_Selected excerpt:_
-------

There are currently two "chapters", the first deals with cross-assembly 
issues, and the second deals with the VMS debugger and GNU-CC.


***********************************************************************
****************** Notes for Cross Assembly with VMS ******************
***********************************************************************

	If you wish to build gas on a non-VMS system to cross-assemble, 
you should use:

configure ${hosttype} -target=vms

and then follow the usual procedure.  The object files generated on
Unix will be correct from a binary point of view, but the real trick is
getting them to the VMS machine.  The format of the object file is
a variable-length record, but each record contains binary data.  gas
writes the records in the same format that VMS would expect,
namely a two-byte count followed by that number of bytes.

-------

_Source data:_
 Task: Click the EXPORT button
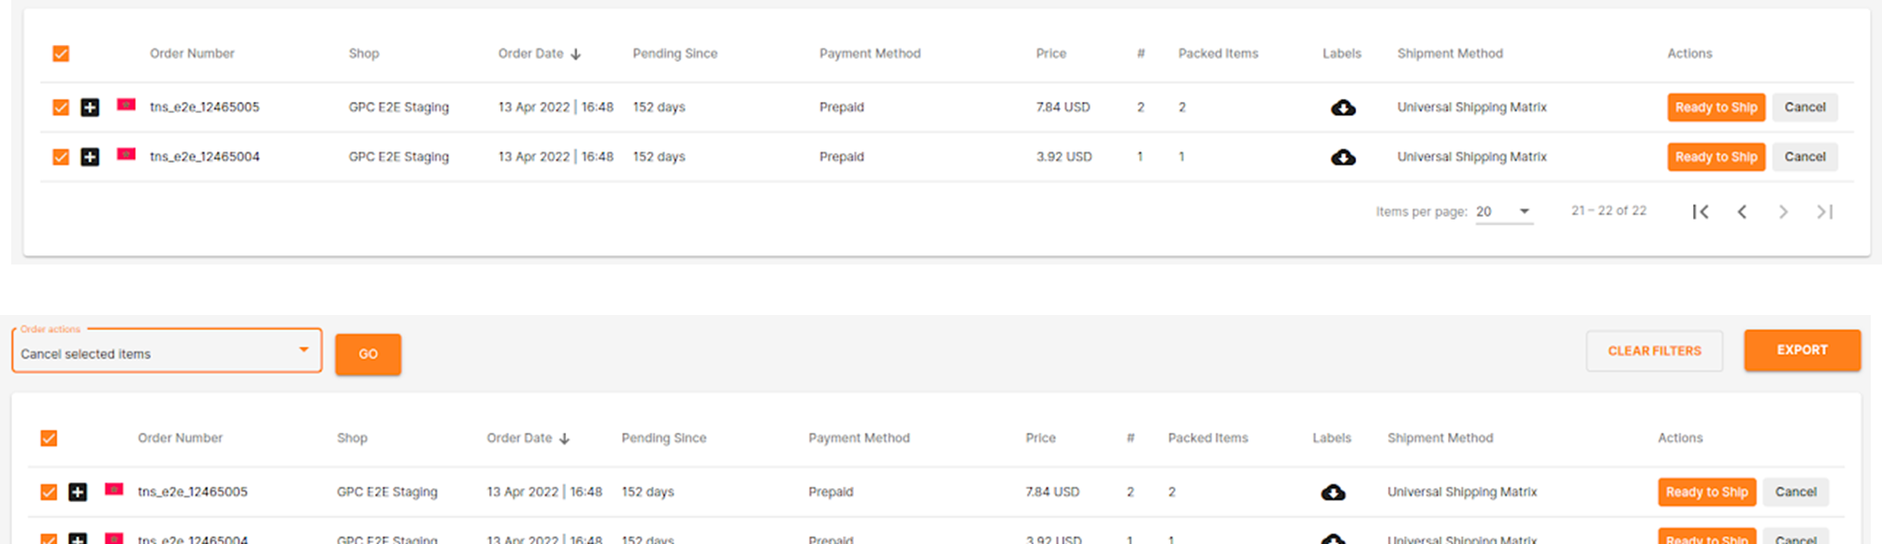point(1802,351)
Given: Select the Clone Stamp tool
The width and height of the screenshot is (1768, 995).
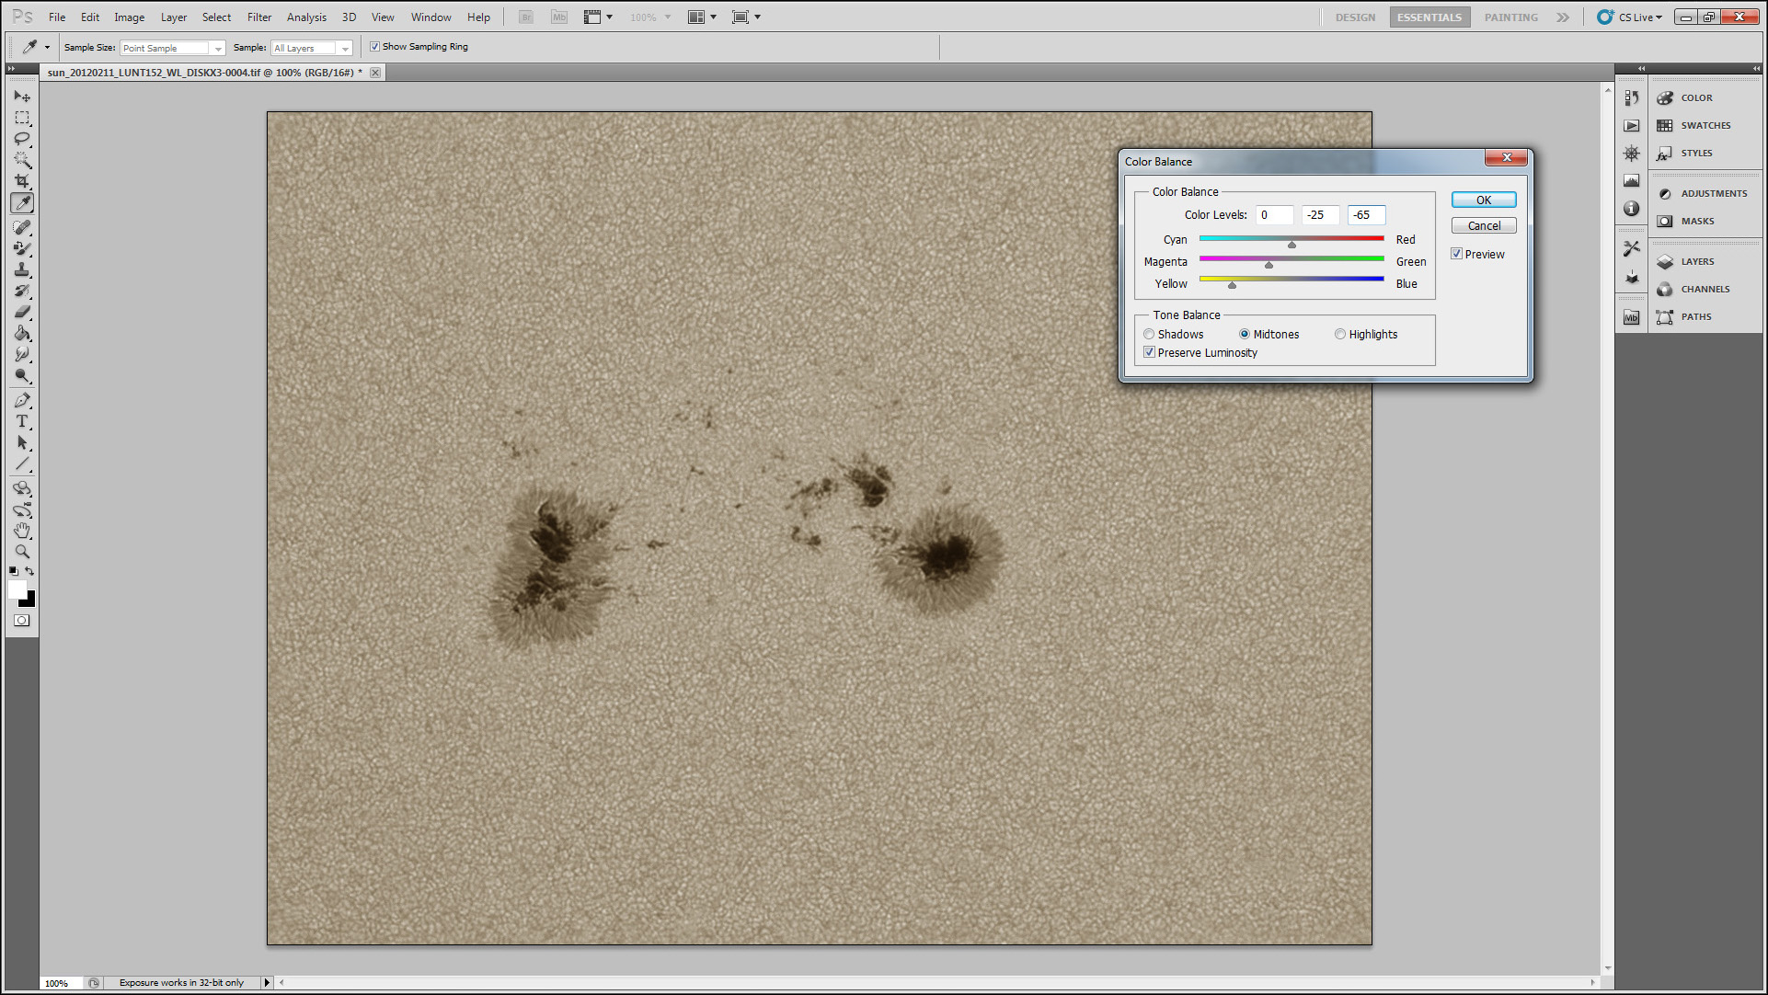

-------

_Objective:_
Reproduce the VMS cross-assembly notes above word for word, from the first line to the last.

_Correct output:_
There are currently two "chapters", the first deals with cross-assembly 
issues, and the second deals with the VMS debugger and GNU-CC.


***********************************************************************
****************** Notes for Cross Assembly with VMS ******************
***********************************************************************

	If you wish to build gas on a non-VMS system to cross-assemble, 
you should use:

configure ${hosttype} -target=vms

and then follow the usual procedure.  The object files generated on
Unix will be correct from a binary point of view, but the real trick is
getting them to the VMS machine.  The format of the object file is
a variable-length record, but each record contains binary data.  gas
writes the records in the same format that VMS would expect,
namely a two-byte count followed by that number of bytes.